WORK ITEM: Return, with both end lines included, exactly what the data below holds from the line with "This screenshot has width=642, height=481." through the line with "the mail envelope", though not the pictures.

INPUT DATA:

------

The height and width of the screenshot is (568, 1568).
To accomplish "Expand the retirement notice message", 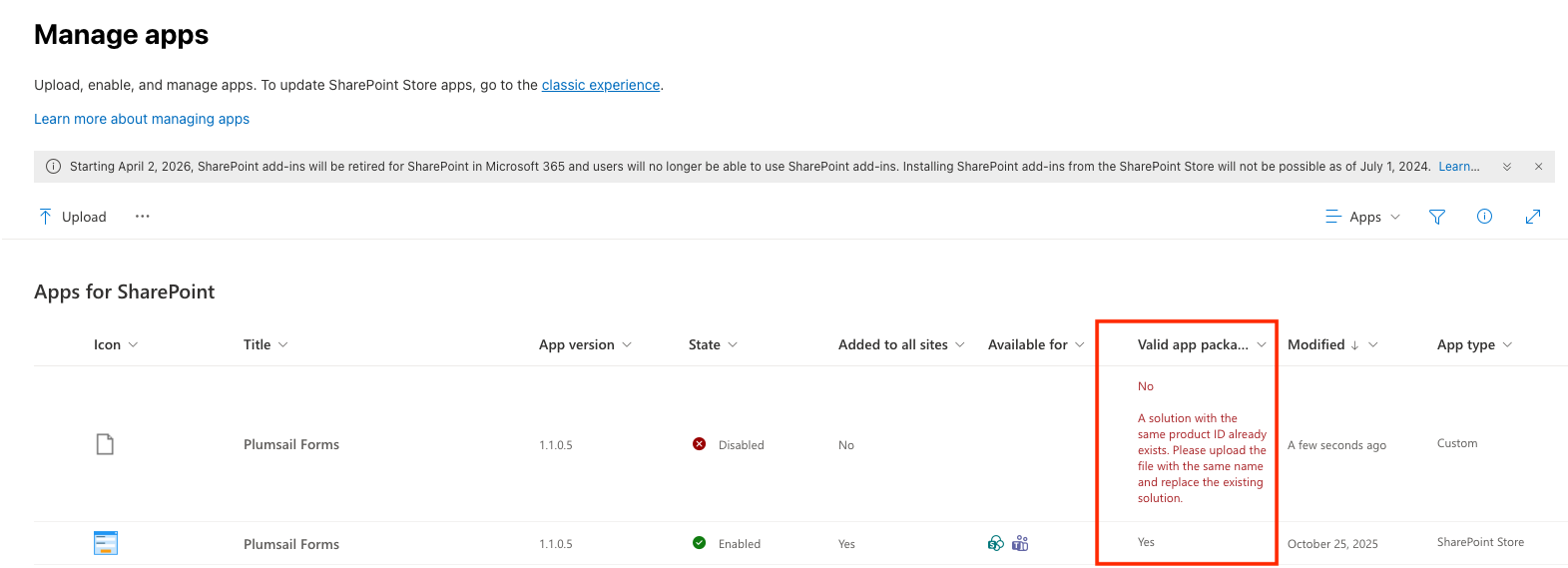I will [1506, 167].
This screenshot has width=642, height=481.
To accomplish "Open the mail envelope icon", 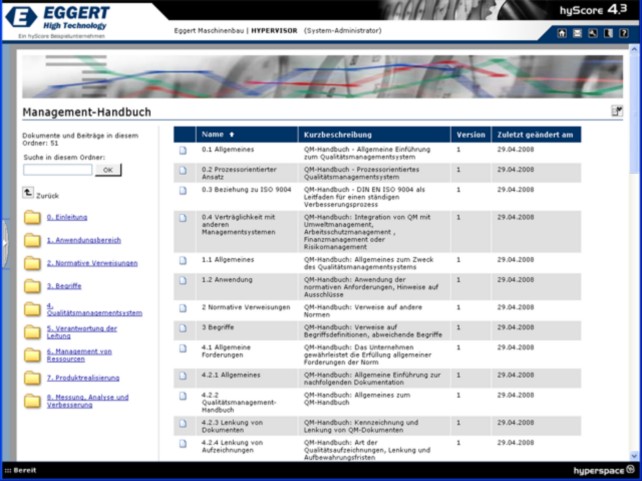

------

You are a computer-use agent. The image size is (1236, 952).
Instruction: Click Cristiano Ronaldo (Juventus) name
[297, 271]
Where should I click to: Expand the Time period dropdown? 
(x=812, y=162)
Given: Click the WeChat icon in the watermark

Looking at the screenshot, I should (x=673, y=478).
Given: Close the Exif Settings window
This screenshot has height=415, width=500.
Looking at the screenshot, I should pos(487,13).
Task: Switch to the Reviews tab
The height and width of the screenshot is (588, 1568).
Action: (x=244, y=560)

------

SOLUTION FOR THIS EXERCISE:
This screenshot has width=642, height=481.
To accomplish "Open the mail envelope icon", 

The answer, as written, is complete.